But Afra hastened after Wally. Her pretty blue eyes sparkled with tears, like water sprinkled on a fire; she was beside herself with anger, and so was the innkeeper's wife. They caught up Wally at the village inn. She too was in the most terrible agitation; she had seen the affectionate familiar farewell that Joseph had nodded to Afra, and to her--to her, as she believed--he had not vouchsafed a single glance. And now he was gone, and all the hopes betrayed that she had set on this day's doings. This Afra! all her anger was centered on her, she could have trampled her under foot. And here was Afra standing before her, stopping her way and speaking to her with angry defiance--she, the low servant-girl!

"Mistress" Afra brought out breathlessly, "thou's said a thing that I cannot let pass, for it touches my character--what did thou mean by saying I had a good heart towards the lads? I will know what lay behind those words!"

"Dost wish to make a quarrel with Wallburga Stromminger," cried Wally, and her flashing eyes looked straight down upon the girl. "Dost think I'd enter into strife with such a one as thou?"

"With such a one as me," cried the girl, "what sort of one am I then? I'm a poor maid and have had none to care for me, but I've done no one any harm, nor set fire to any one's house. I've no need to put up with anything from _thee_--know that."

Wally started as though stung by a snake.

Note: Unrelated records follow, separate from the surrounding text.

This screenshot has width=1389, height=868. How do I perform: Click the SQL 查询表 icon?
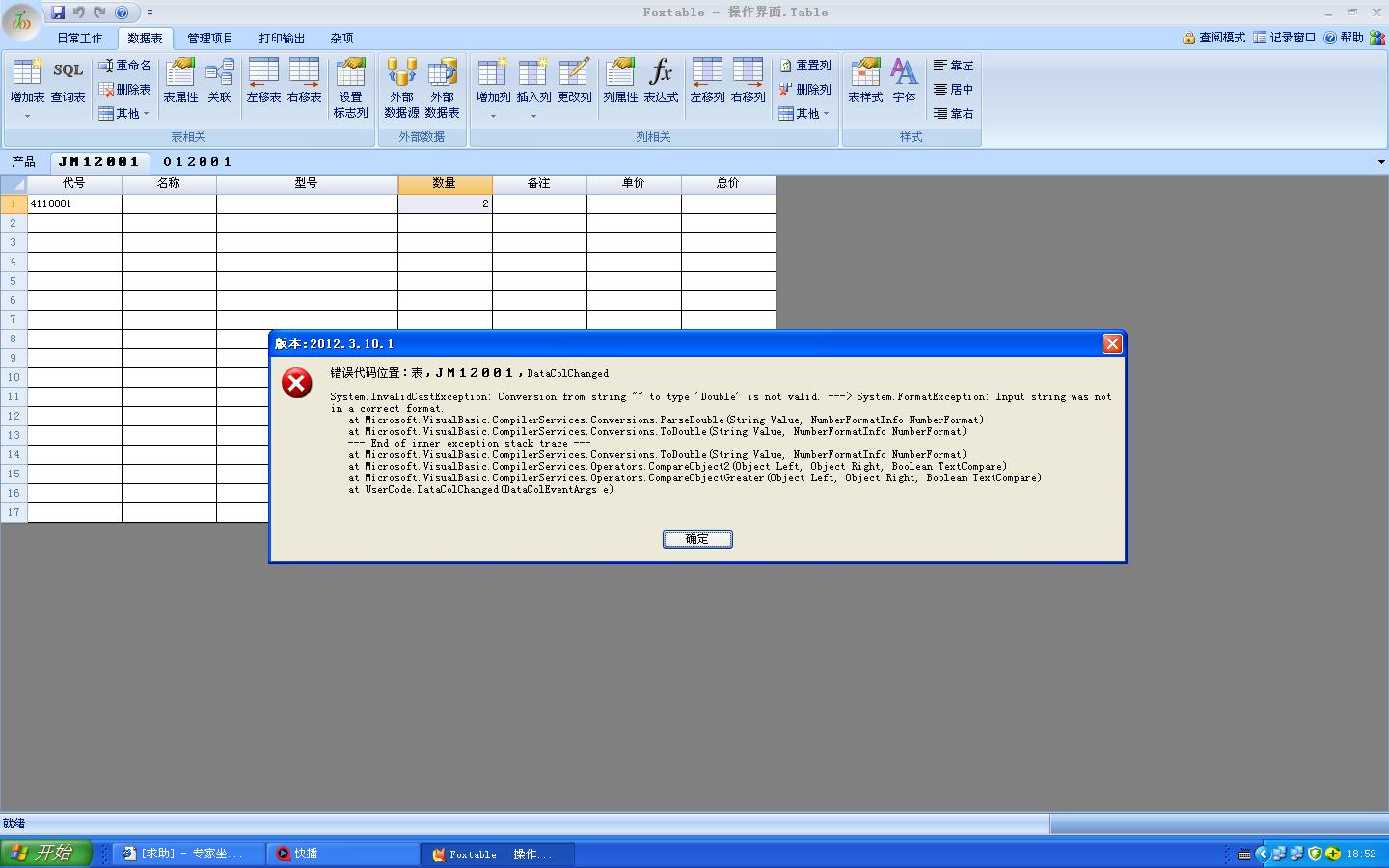point(68,81)
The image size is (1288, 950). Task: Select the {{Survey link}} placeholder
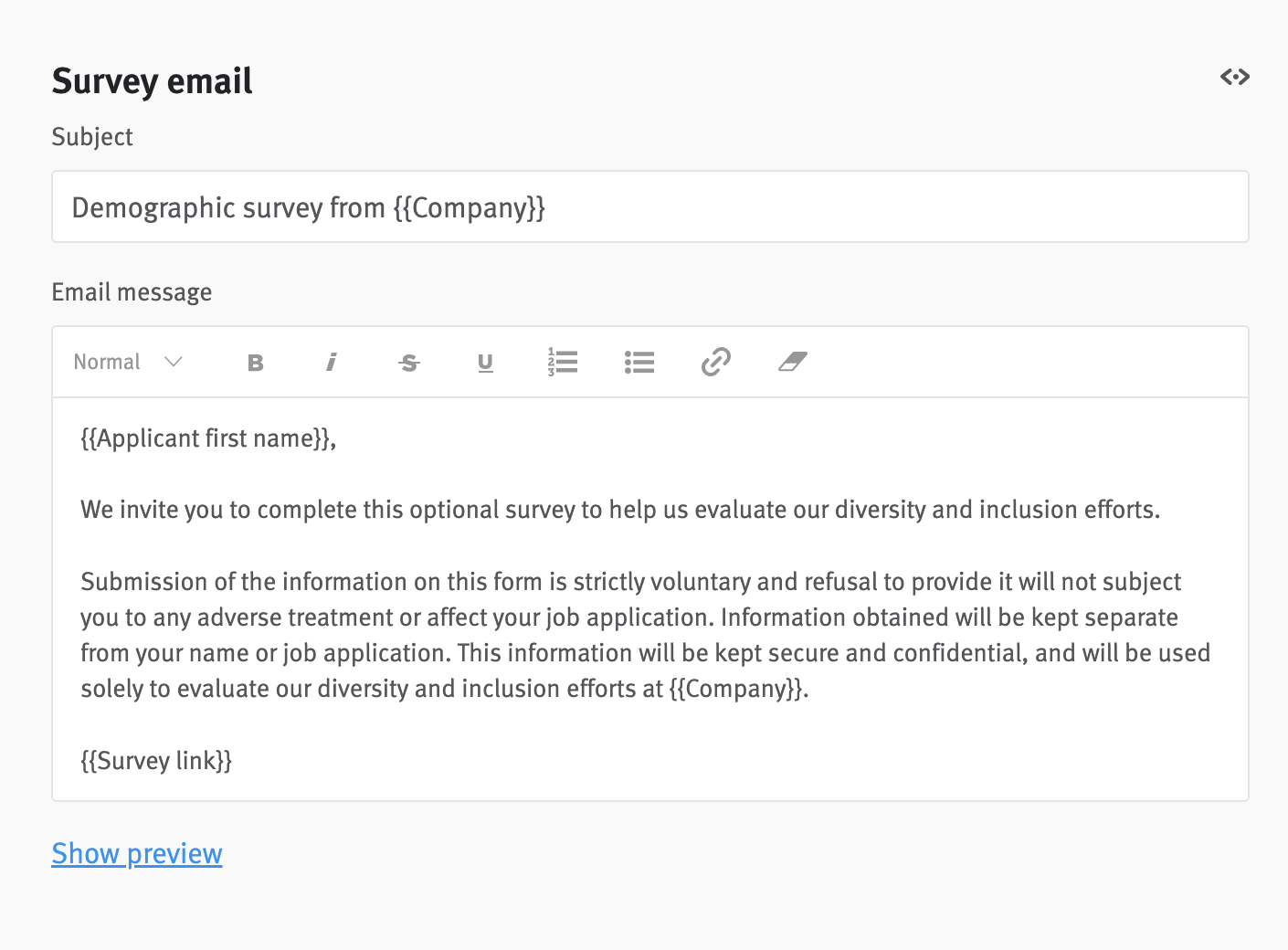156,760
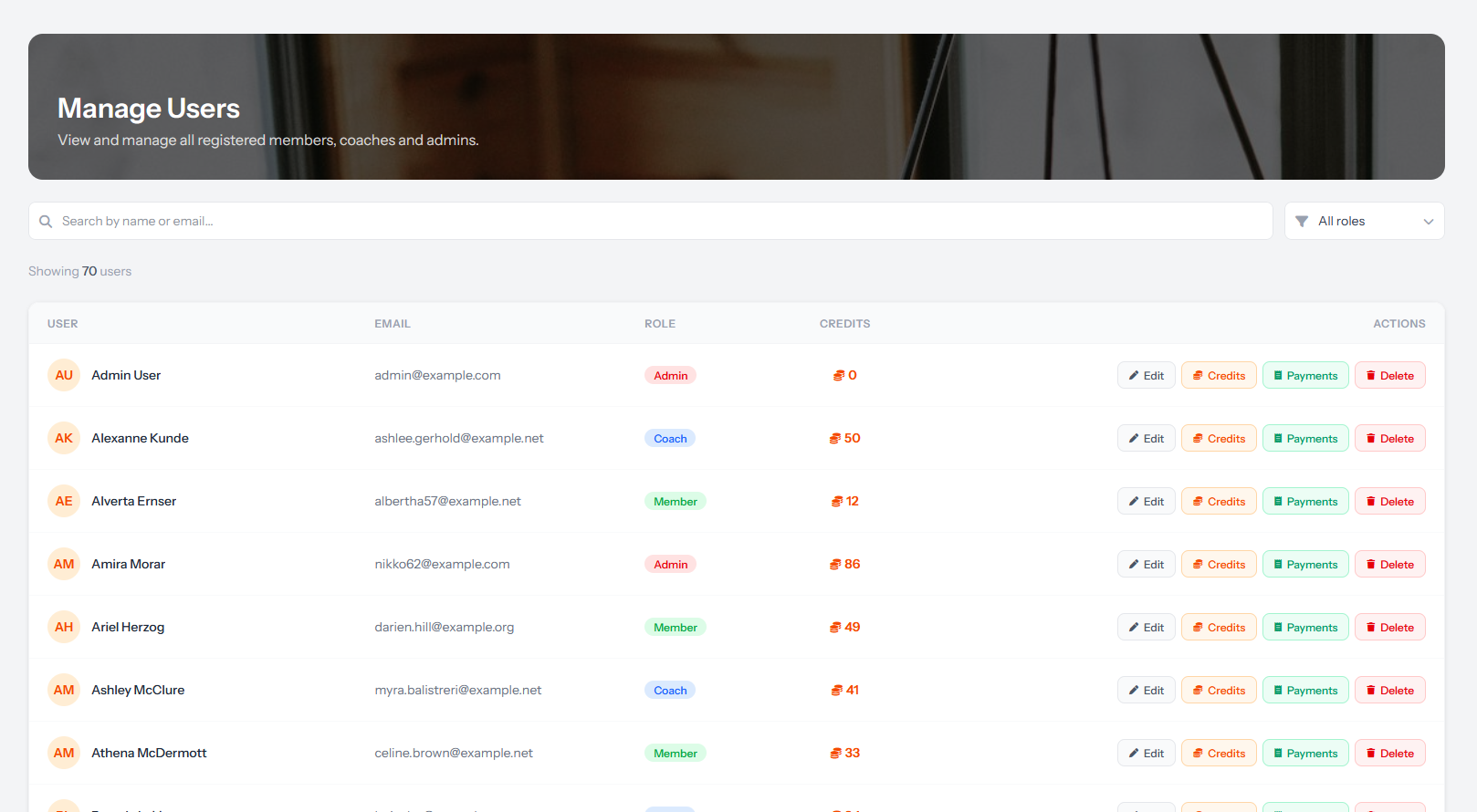Click the coins icon beside 86 credits

835,565
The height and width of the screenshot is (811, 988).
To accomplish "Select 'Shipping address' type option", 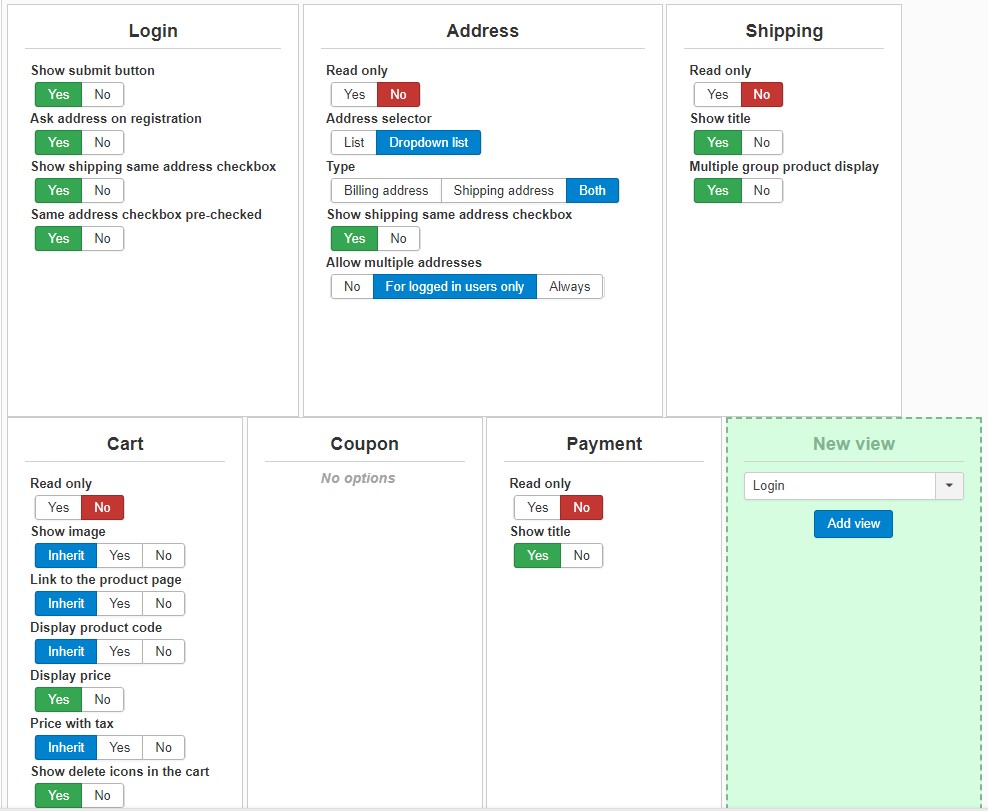I will click(503, 190).
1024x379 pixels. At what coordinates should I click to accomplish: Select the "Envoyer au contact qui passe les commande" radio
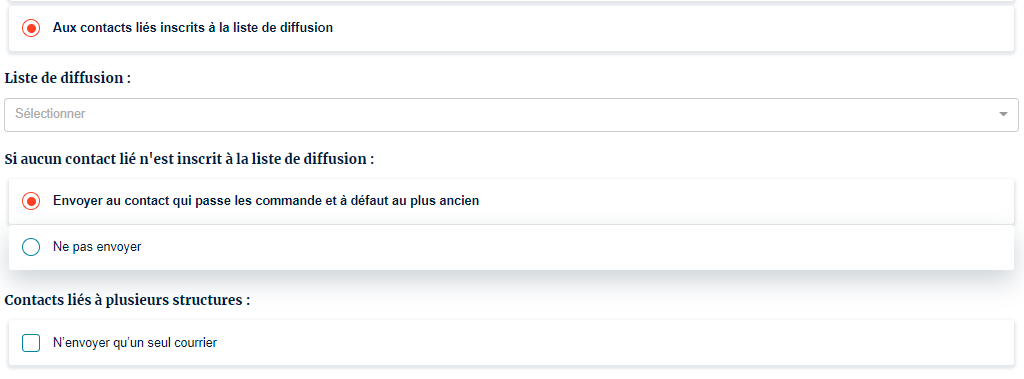(x=31, y=201)
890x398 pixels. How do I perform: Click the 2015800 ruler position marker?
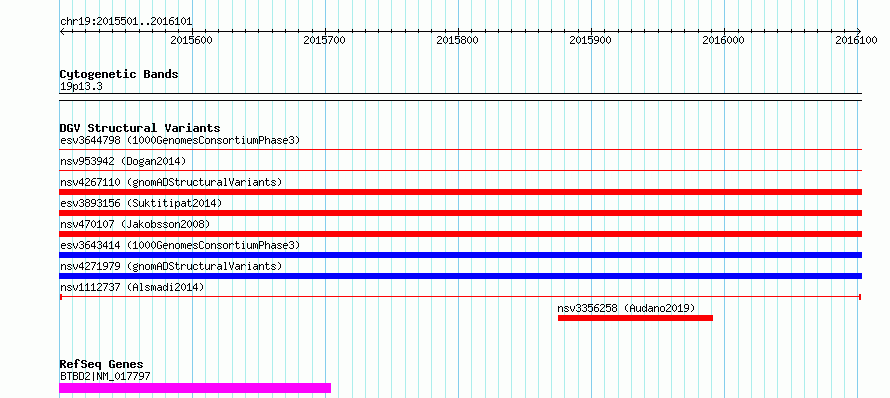coord(457,40)
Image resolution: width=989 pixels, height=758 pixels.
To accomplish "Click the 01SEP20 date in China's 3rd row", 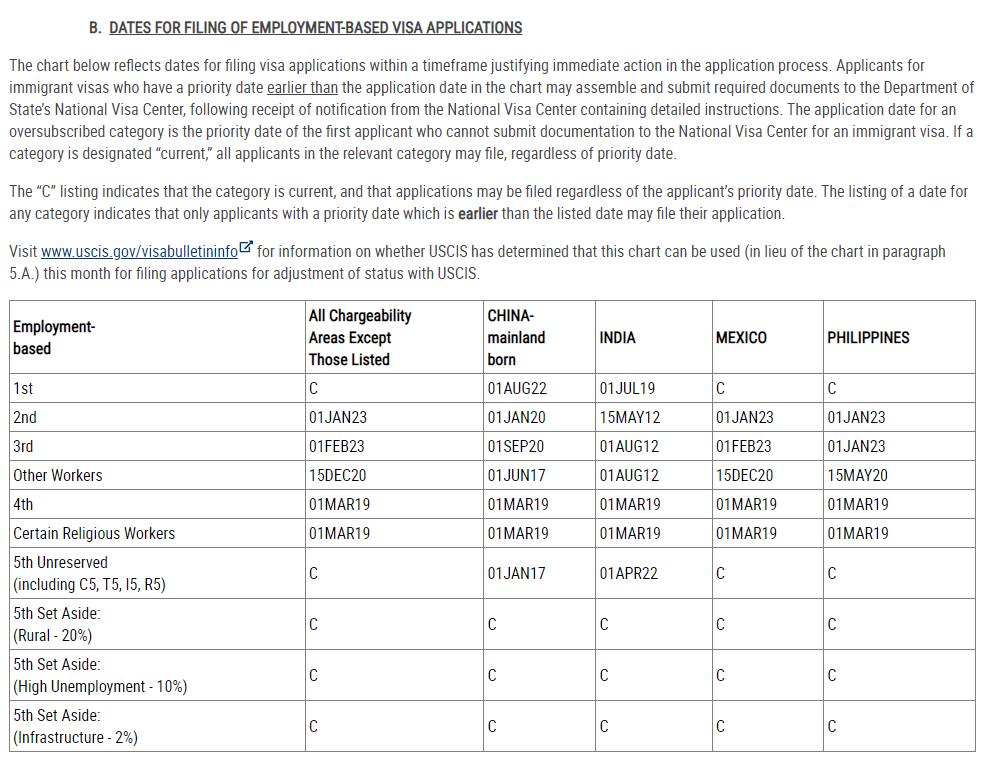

"A wench art thou, a shameless servant wench that throws thyself on a lad's neck before every one," she cried, forgetting herself and every thing, so that the people crowded round her.

"What? who? whose neck?" stammered the girl, turning pale.

"Shall I tell thee? Shall I?"

"Yes, speak out; I have a good conscience, and the mistress of the Lamb here, she can testify that it is not true."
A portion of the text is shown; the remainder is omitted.